Assigned task
Could you transcribe exactly the lines below, from the line with "Where should I click to: Click the help" through the line with "Open the Banque - Banque favorite", and nothing else, leaving out the pictures?

Source records
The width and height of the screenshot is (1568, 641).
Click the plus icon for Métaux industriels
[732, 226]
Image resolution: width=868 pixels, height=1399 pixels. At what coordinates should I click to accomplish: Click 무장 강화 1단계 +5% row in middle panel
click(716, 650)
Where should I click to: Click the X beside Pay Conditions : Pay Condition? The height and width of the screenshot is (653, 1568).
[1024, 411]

---

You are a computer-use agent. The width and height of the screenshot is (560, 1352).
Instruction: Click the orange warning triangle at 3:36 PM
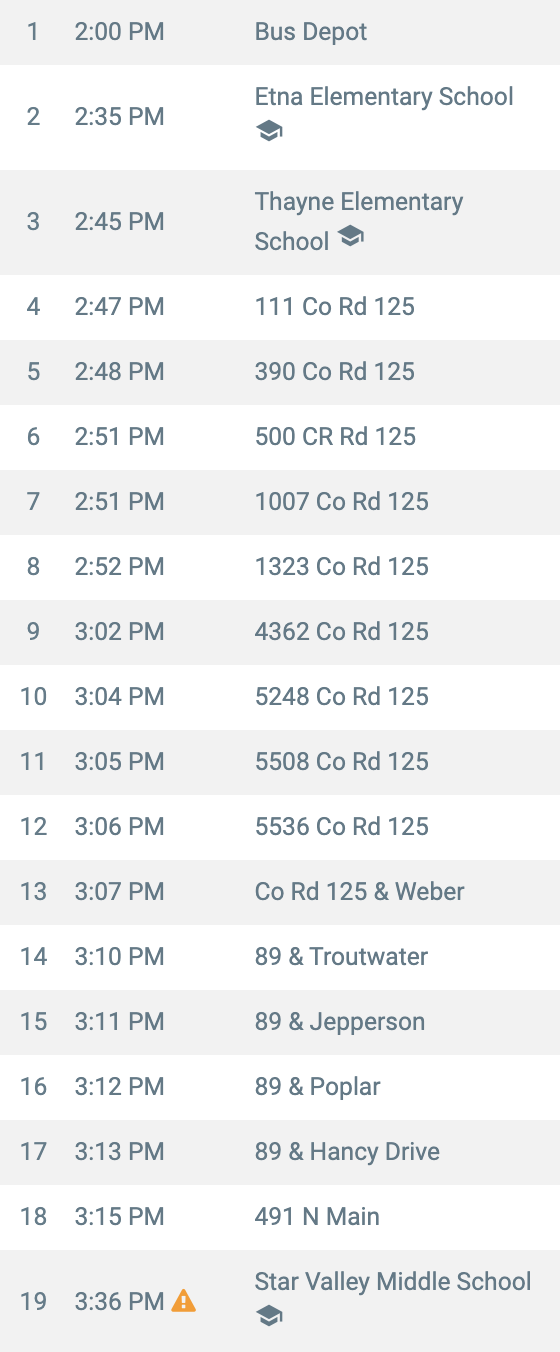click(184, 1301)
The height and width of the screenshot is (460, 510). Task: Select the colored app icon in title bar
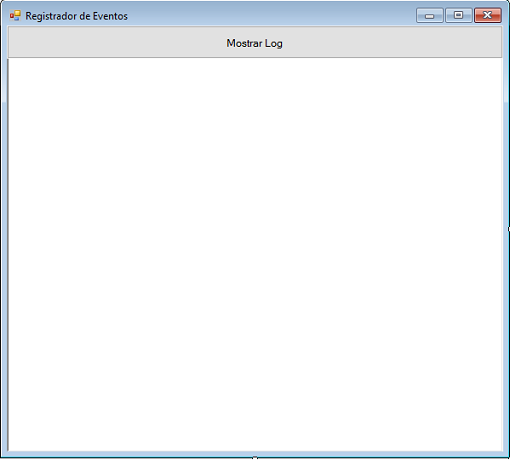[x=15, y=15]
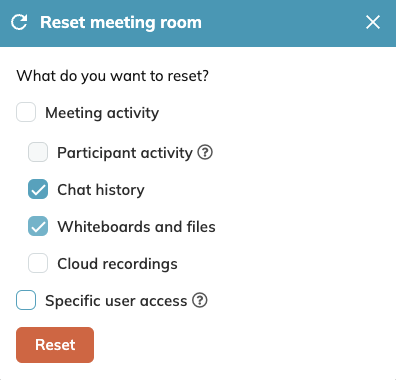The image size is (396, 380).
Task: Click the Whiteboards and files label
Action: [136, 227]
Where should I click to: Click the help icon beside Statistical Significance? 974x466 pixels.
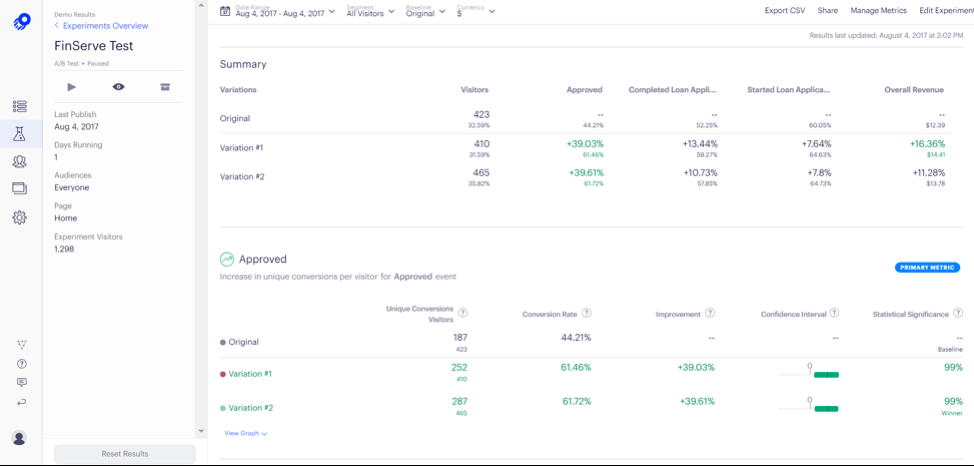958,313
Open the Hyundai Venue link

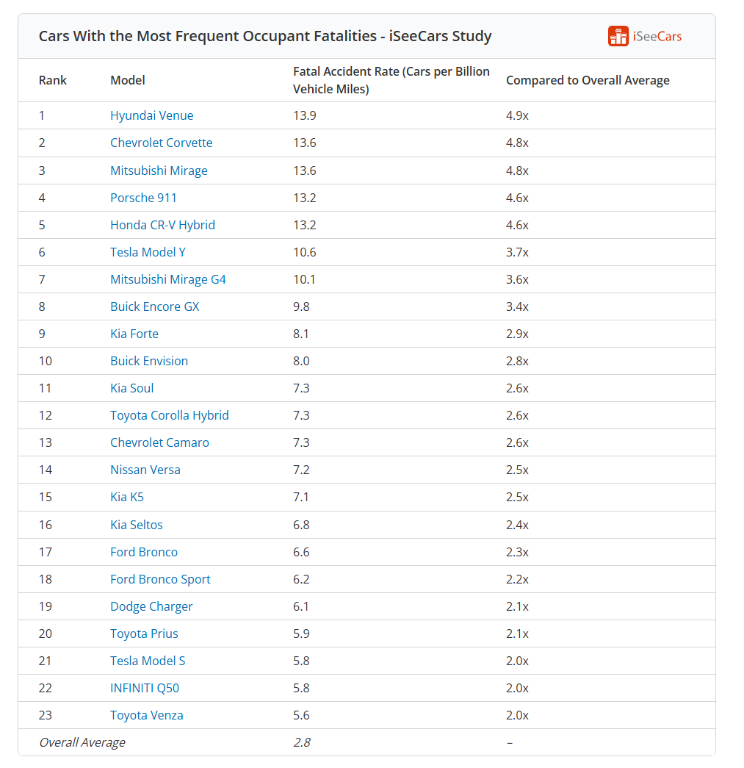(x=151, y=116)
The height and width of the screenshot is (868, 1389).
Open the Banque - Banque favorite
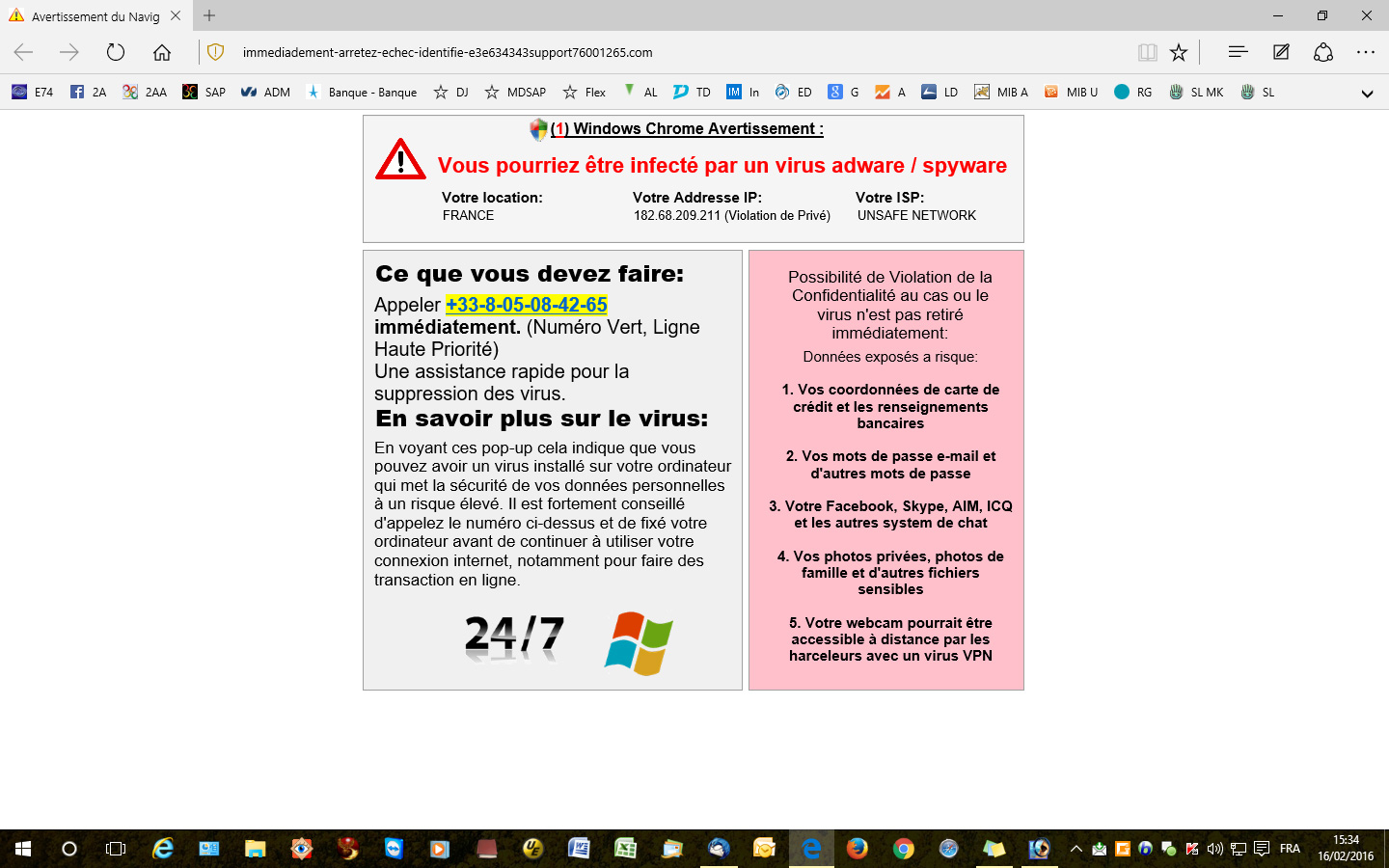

Response below
Where should I click to: Click the help icon beside Statistical Significance? 974x466 pixels.
958,313
Open the Hyundai Venue link

(x=151, y=116)
The height and width of the screenshot is (868, 1389).
Open the Banque - Banque favorite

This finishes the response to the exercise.